*The data*.
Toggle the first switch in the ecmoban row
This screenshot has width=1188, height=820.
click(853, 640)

==

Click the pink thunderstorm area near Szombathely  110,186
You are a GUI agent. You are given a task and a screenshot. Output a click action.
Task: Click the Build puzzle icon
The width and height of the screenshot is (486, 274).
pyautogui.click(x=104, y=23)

*The task*. From the line holding "Click the pink" to the line holding "Task: Click the Build puzzle icon", inclusive, restate each line above exactly as written.

*Answer to this problem*.
Click the pink thunderstorm area near Szombathely  110,186
You are a GUI agent. You are given a task and a screenshot. Output a click action.
Task: Click the Build puzzle icon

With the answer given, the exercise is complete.